Андре выполнил приказ, затем посмотрел на рисунок и пожал плечами:

— Конечно, моя ладонь отличается от этой. Но как утверждает господин Бертильон…

— Андре, спасибо тебе, я уже знаю, что утверждает господин Бертильон. Все эти линии на ладонях, все эти дуги и кольца на пальцах совершенно неповторимы. Более того, левая ладонь практически никогда не тождественна правой. Однако все же определенное сходство между ними имеется.

— Ну да.

— Но не в случае с Гераклом. Смотри, линии всегда одинаковы на всех левых и всех правых руках. Конечно там, где на правых руках они видны. На левой они видны непременно. И при этом линии одной и второй руки совершенно не похожи друг на друга. — Граф Тарло раздраженно поморщился и обвел жирным овалом изображения на левой руке. — Почему же почтеннейший Гипполох, создающий абсолютно точные, будто живые, изображения античного полубога, делает, как бы это так выразиться, анатомически неверные рисунки. Я уверен, это шифр! это не может быть случайностью.

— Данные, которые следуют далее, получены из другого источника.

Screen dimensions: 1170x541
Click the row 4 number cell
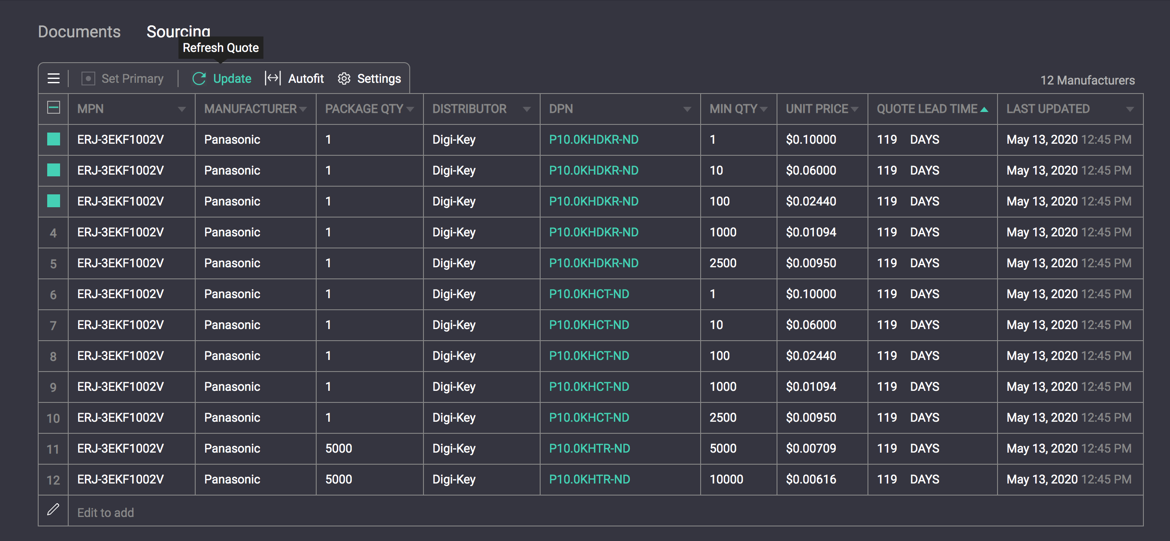coord(53,233)
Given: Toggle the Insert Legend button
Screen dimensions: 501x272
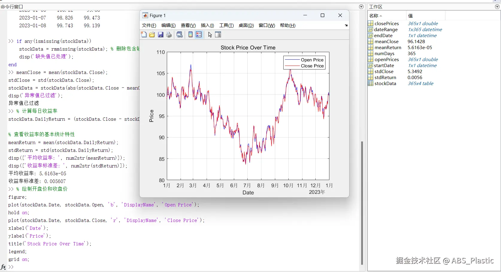Looking at the screenshot, I should coord(199,35).
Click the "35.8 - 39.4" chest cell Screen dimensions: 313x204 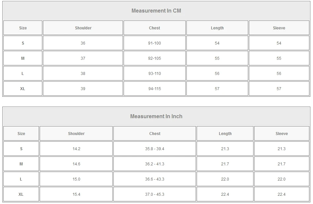pos(155,149)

— Похоже на правду, — согласился камердинер. — Но что может означать такая странность?

— Замечательный вопрос. Я бьюсь над этим уже три часа. Я не поехал на конную прогулку! И у меня нет никаких мыслей. Это просто какой-то король ребусов! — фыркнул Тарло и пририсовал корону над овалом. Пририсовал и тут же выронил карандаш, ошалело глядя на результат. — Матка Боска Ченстоховска! Неужели! Пся крев! Глазам не верю! — Он потер виски и с торжествующим видом поглядел на камердинера. — Андре, в библиотеке его высочества есть итальянский гербовник?

— Да, по всем герцогствам и королевствам, начиная с XII века.

— Для начала принеси Генуэзский.

— Как прикажете, ваше сиятельство.

— И поторопись! — Затем отвернувшись, Тарло пробормотал себе под нос: — Развернутая ладонь, эмблема защиты, ладонь именно левой руки. Это тоже намек. На левой руке носится щит. Овальный щит в геральдике считается итальянским. Теперь остается найти герб, напоминающий вот эти самые линии, уголки и дуги. Она расположены на ладони не случайно — они стоят так, как находились бы в гербовом щите!

Толстый, обтянутый тисненой кожей том лежал на столе перед Владимиром, радуя взгляд медальоном щита, поддерживаемого двумя золотыми грифонами. Крест алой эмали в серебряном овале знаменовал, что перед читателем гербовник благородного генуэзского дворянства.

— Как и просили, ваше сиятельство, — сказал Андре с таким видом, будто сам лишь несколько минут назад закончил работу над этим шедевром.

— Что ж, поглядим. Зажги канделябры, уже темнеет.

Граф аккуратно расстегнул замок, скреплявший деревянные пластины обложки, и начал осторожно переворачивать лист за листом. Раскрашенные гербы мелькали перед глазами. Некоторые он переворачивал быстро, на некоторых задерживал взгляд. Но затем листал книгу дальше.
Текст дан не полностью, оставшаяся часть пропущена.